Saturday, March 26, 2011

Mexican Pork with Poblano Peppers





... it was a dark and stormy night. No, actually it was a damp and dismal day, the kind of day when only a fragrant kitchen would improve the afternoon. What is more appealing than the smell of roasting peppers? or more tantalizing than the sizzle of onions and garlic? You see where I'm heading with this, right? Southwest something! The refrigerator and freezer held a variety of protein choices, and any of them would have worked with chiles, onions and garlic. I think cardboard might even taste good with this sauce, but I chose pork. Mexican Pork with Poblano Peppers, yum.

In the midst of chopping, slicing and organizing my ingredients, I broke into giggles and turned to check the computer. Sure enough, last year around the same time I grumbled about March Madness (my own version, not the basketball tournament). The 2010 post was about chile verde, another tasty pork and poblano recipe. The two recipes showcase similar ingredients, but the preparations create different results. RL prefers this year's dish... a very diplomatic choice on his part.
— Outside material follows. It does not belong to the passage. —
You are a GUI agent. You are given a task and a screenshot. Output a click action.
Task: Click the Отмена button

I'll share the recent recipe, this newly-declared favorite that's delicious, and quite a bit speedier to prepare. 




Mexican Pork with Poblano Chili
Based on Rick Bayless' Puerco a la Mexicana in Mexican Everyday
Serves 4


2 large fresh poblano chiles
1 pound pork tenderloin, cut into 3/4-inch cubes
Salt
2 tablespoons canola or olive oil
1 medium onion, in 1/4-inch slice or medium chunks
3 cloves garlic, minced or pressed
1 small jalapeno, minced (optional)
1 can diced tomatoes in juice, drained
1 can beef broth
1 teaspoon dried cilantro
1/2 teaspoon ground cumin
1/2 teaspoon dried Mexican oregano
1/2 cup frozen corn (I like Mexicorn with peppers and beans)
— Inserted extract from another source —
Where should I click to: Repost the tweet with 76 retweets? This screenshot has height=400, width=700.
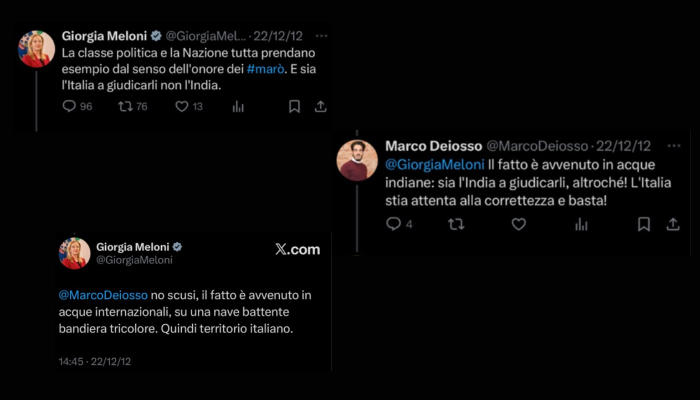125,106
Optional accompaniments: fresh cilantro, avocado slices, shredded cheese, warm tortillas, salsa verde, etc.

  1. Place the peppers on a foil-covered sheet; roast about 4 inches below a preheated broiler element; turn regularly, until blistered and blackened on all sides. Remove peppers from the oven, cover with a kitchen towel and cool until you can handle them comfortably. While the peppers cool...
  2. Pat the meat dry using paper towels, then salt all over. Heat the oil in a large skilled over medium-high heat; add the meat cubes in a single layer; stir and cook until browned on all sides. Do NOT overcrowd the pan or you will stew the meat instead of browning it. Use a strainer or slotted spoon to remove the meat from the pan; set aside on a plate. (You want to leave as much oil/grease in the pan as possible.) Don't wipe out the pan, but set it aside.
  3. Rub the charred skin off the chiles; remove stems, seeds and veins. Cut the peppers into 1/4-inch strips, about 3-inches in length.
  4. Reheat the skillet over medium-high heat. Add the onion pieces; stir and cook until lightly browned, about 5 minutes. Add the garlic, jalapenos and poblano strips; cook and stir briefly until fragrant. Then add the drained tomato bits, beef broth, and spices. Bring to a boil and cook until slightly thickened, about 5 minutes.
  5. Add the meat and corn to the pan; reduce the heat to medium-low and simmer until the pork is just cooked through (still pink in the middle). This will just take a few minutes - don't overcook the pork.
  6. Taste and adjust the seasonings. Serve in a bowl, with your choice of accompaniments.
Notes:
 * I served the sauced pork in crispy, oven-baked tortilla shells. Oops! The bottoms grew soggy and they were not knife and fork friendly. Impractical, but they were cute and the filling was still delicious. Next time I will use bowls.
 * Chicken thighs are a good substitute for the pork, but chunks of breast meat might become too dry after the browning and simmering.

3 comments:

  1. I have eaten plenty of Mexican pork dishes over the years - trust me! - but your looks especially DE-lish!

    ReplyDelete
  2. @FabFrugalFood - thanks for the positive comment. I think pork and chiles are meant to simmer together, with a few southwest flavors of course!

    ReplyDelete
  3. Roasted Hatch chiles successfully substituted for the Poblanos, though today 3 medium chiles provided ample flavor and heat. It's always a good plan to taste-test your chiles before committing them to the sauce!